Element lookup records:
_ _ _

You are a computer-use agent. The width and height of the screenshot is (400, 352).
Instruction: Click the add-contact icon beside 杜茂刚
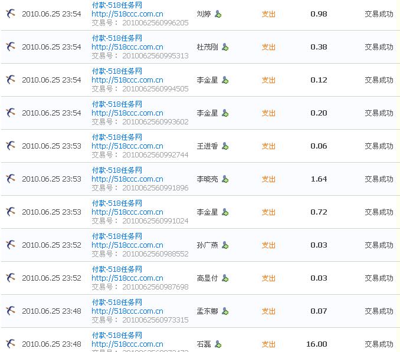(225, 47)
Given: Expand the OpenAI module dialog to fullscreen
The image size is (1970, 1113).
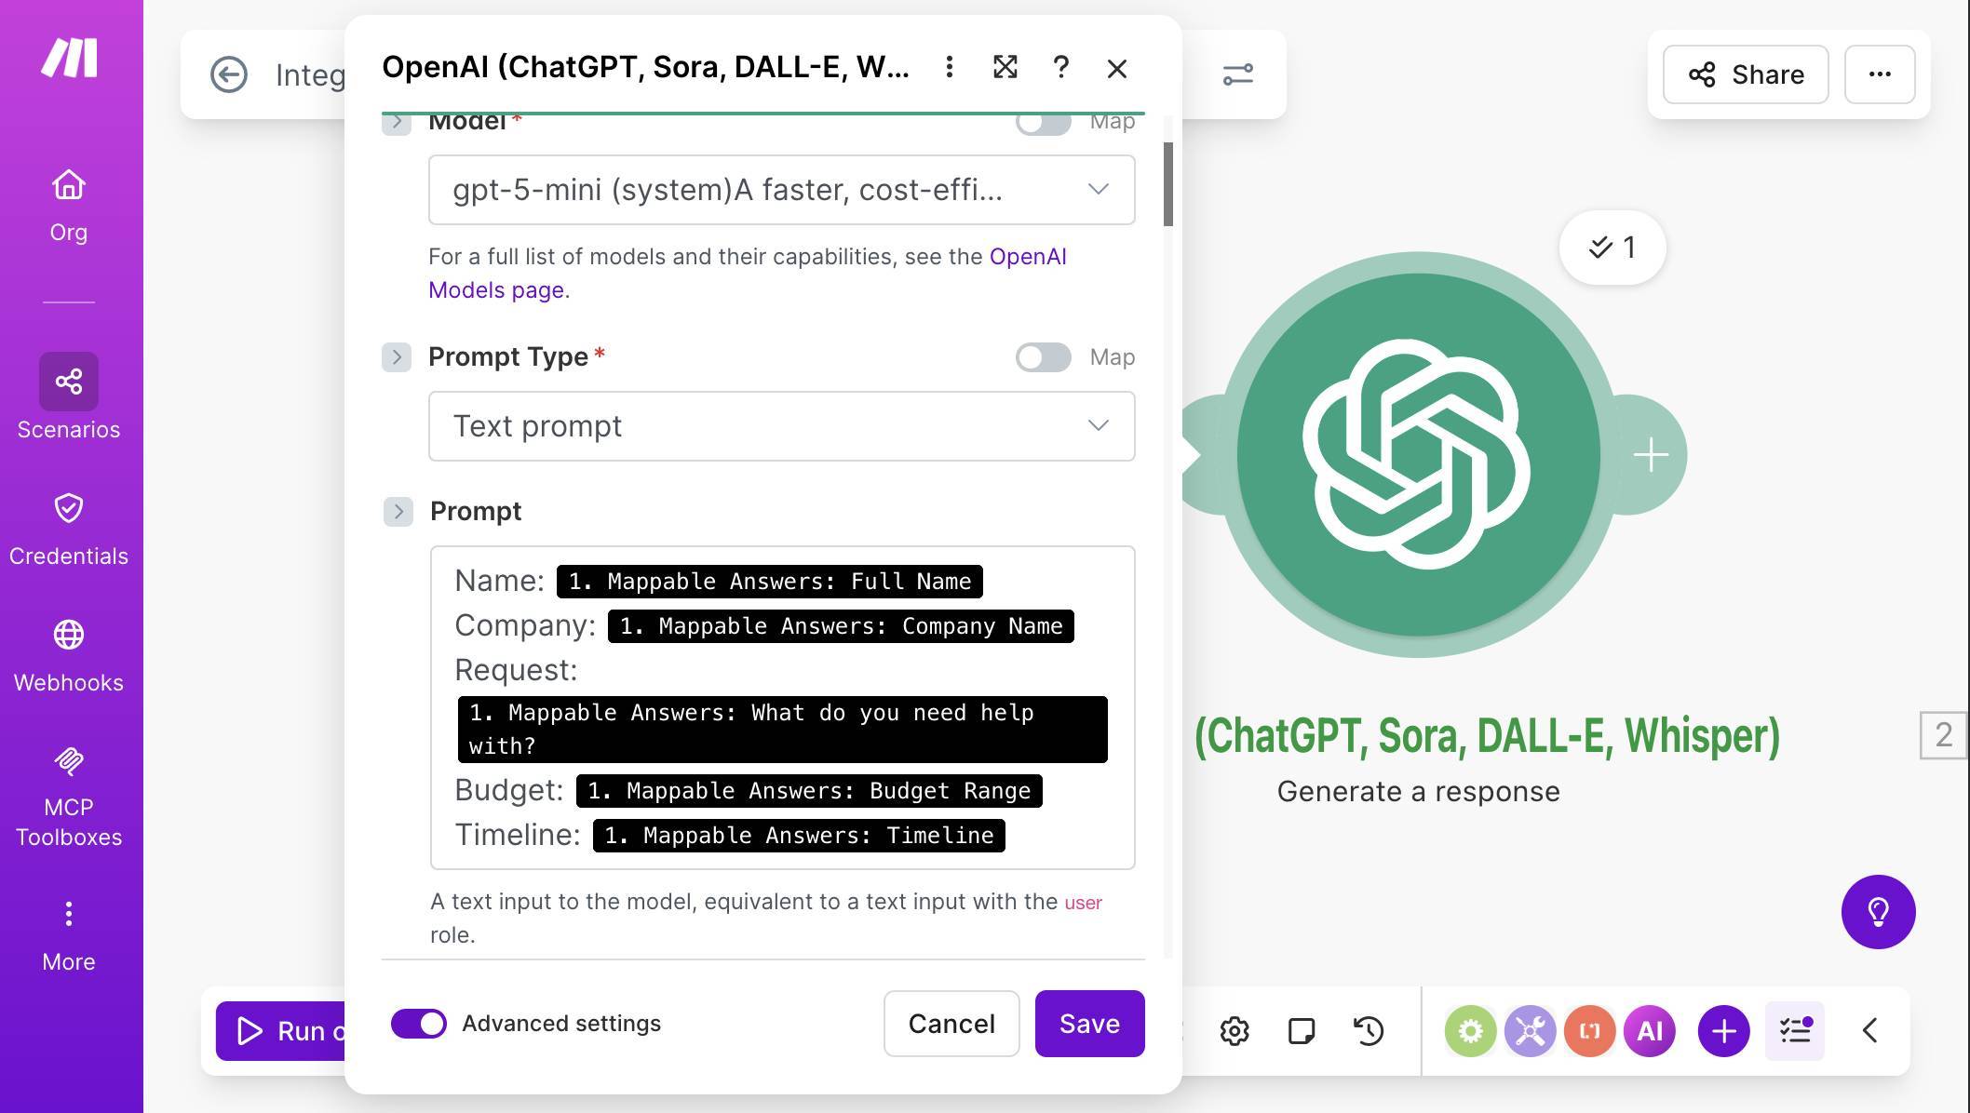Looking at the screenshot, I should click(1005, 67).
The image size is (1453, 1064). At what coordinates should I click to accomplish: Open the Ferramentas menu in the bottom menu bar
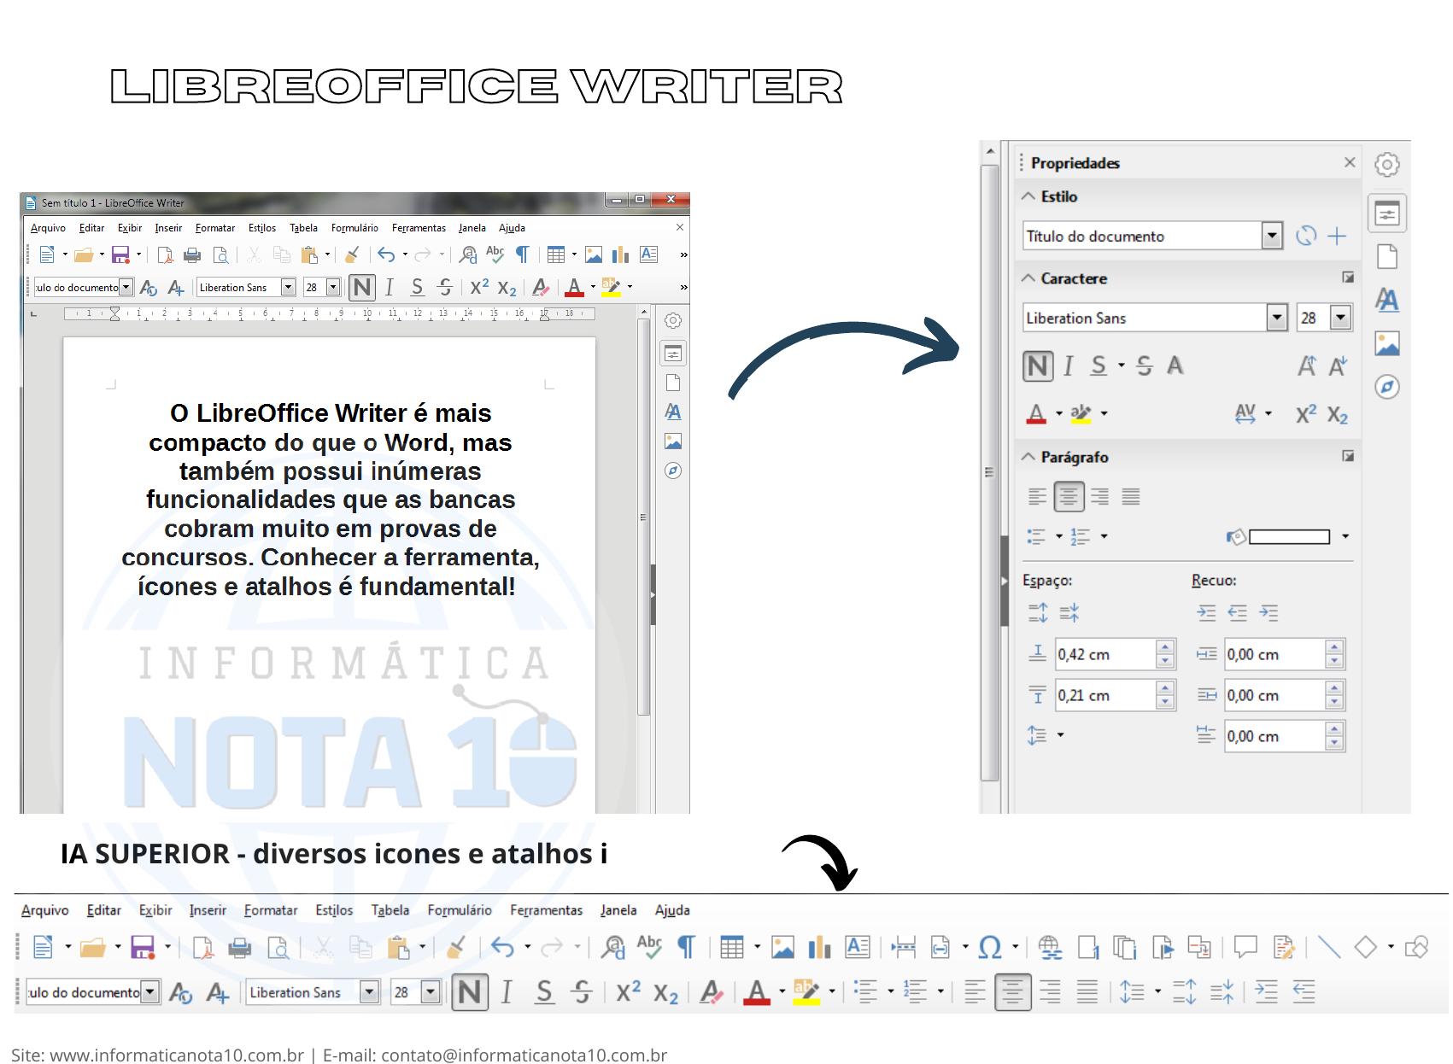pyautogui.click(x=546, y=910)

_ _ _

**INSTRUCTIONS TO FOLLOW**:
Please select every line above that contains the word "size", with case counting.

**ANSWER BELOW**:
The image size is (1970, 1113).
The image size is (1453, 1064). At what coordinates should I click to accomplish: Open the Ferramentas menu in the bottom menu bar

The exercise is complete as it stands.